Dictionary (leaders.csv)

```csv
Barack Obama,US,2009-01-20,2017-01-20,president,100023
Dalia Grybauskaite,Lithuania,2009-06-12,,president,100049
Dalia Grybauskaite,EU,2004-11-22,2009-06-01,commissioner,100050

```
Configuration

```java
AnalysisEngineDescription description = AnalysisEngineFactory.createEngineDescription(DictionaryAnnotator.class,
DictionaryAnnotator.PARAM_DICTIONARY_LOCATION, "classpath:leaders.csv",
DictionaryAnnotator.PARAM_ANNOTATION_TYPE, Person.class.getName(),
DictionaryAnnotator.PARAM_DICTIONARY_CASE_SENSITIVE, true,
DictionaryAnnotator.PARAM_FEATURE_MAPPING, asList(
"1 -> country", "2 -> from", "3 -> to", "5 -> id", "4 -> role"));
```

Running it on text ```Barack Obama met Dalia Grybauskaite in Vilnius``` would produce 3 annotations:

```
Person(id=100023, from="2009-01-20", to="2017-01-20", country="US", role="president"),
Person(id=100049, from="2009-06-12", to=null, country="Lithuania", role="president"),
Person(id=100050, from="2004-11-22", to="2009-06-01", country="EU", role="commissioner")
```

A working example can be found in [DictionaryAnnotatorTest](https://github.com/tokenmill/dictionary-annotator/blob/master/src/test/java/lt/tokenmill/uima/dictionaryannotator/DictionaryAnnotatorTest.java)

## Configuration

### Basic Example

```java
AnalysisEngineDescription description = AnalysisEngineFactory.createEngineDescription(DictionaryAnnotator.class,
DictionaryAnnotator.PARAM_DICTIONARY_LOCATION, "classpath:dictionary.csv",
DictionaryAnnotator.PARAM_ANNOTATION_TYPE, DictionaryEntry.class.getName(),
DictionaryAnnotator.PARAM_DICTIONARY_CASE_SENSITIVE, false,
DictionaryAnnotator.PARAM_FEATURE_MAPPING, asList(
"1 -> feature1", "2 -> feature2"));
```

### Tokenizer

By default whitespace tokenizer is used for dictionary entries tokenization.
But you can provide a custom one (usually you want your text and dictionary tokenized by the same tokenizer)

```java
AnalysisEngineDescription description = AnalysisEngineFactory.createEngineDescription(DictionaryAnnotator.class,
DictionaryAnnotator.PARAM_DICTIONARY_LOCATION, "classpath:dictionary.csv",
DictionaryAnnotator.PARAM_TOKENIZER_CLASS, YourDictionaryTokenizer.class.getName(),
DictionaryAnnotator.PARAM_ANNOTATION_TYPE, DictionaryEntry.class.getName(),
DictionaryAnnotator.PARAM_DICTIONARY_CASE_SENSITIVE, false,
DictionaryAnnotator.PARAM_FEATURE_MAPPING, asList(
"1 -> feature1", "2 -> feature2"));
```

NOTE: Tokenizer must implement ```lt.tokenmill.uima.dictionaryannotator.DictionaryTokenizer```

### Accent-insensitive matching

Dictionary annotator can match text ignoring letter accents.
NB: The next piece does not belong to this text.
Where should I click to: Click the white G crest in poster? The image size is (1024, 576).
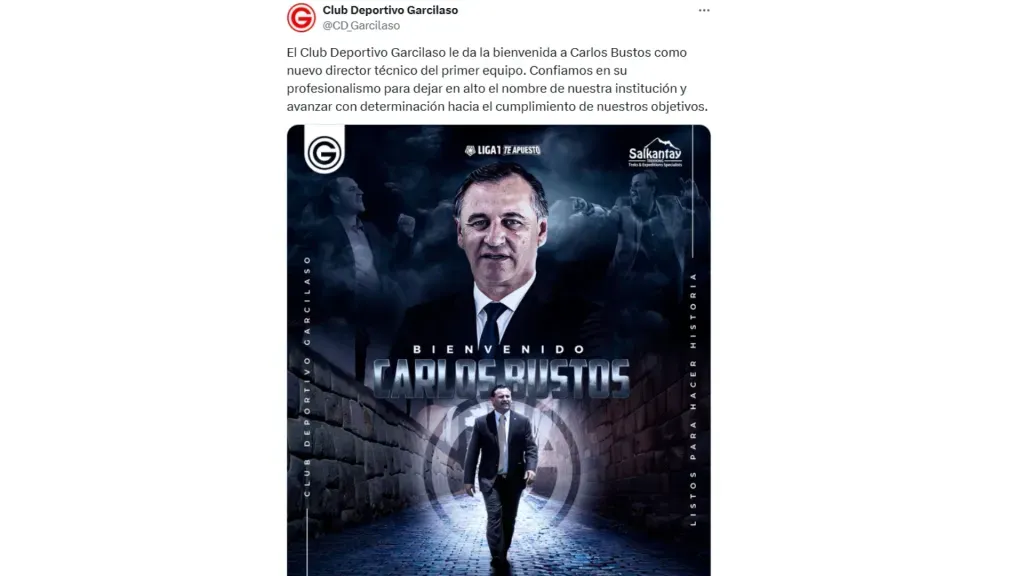pos(325,152)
To enable this feature set following configuration property to ```false```:

```java
DictionaryAnnotator.PARAM_DICTIONARY_ACCENT_SENSITIVE
```
## Known issues

If some line in a long CSV doesn't have a closing quote character then the CSV reader might strugle to finish its job. If you know that one line corresponds to exactly one dictionary entry then check if there are lines that have exactly one quote character and fix those lines. One possible solution is to get rid of the problematic linee altogether, e.g. the quote character is `"` and e.g. with `sed` delete those lines in the same file:
```bash
sed -i -e '/^[^\"]*\"[^\"]*$/d' input-file.csv
```

## TODO

* Phrase matching using stemmed tokens
* Configurable CSV separator
* Configurable ignored characters (as in MARKTABLE)

## License

Copyright © 2019 [TokenMill UAB](http://www.tokenmill.lt).

Distributed under the The Apache License, Version 2.0.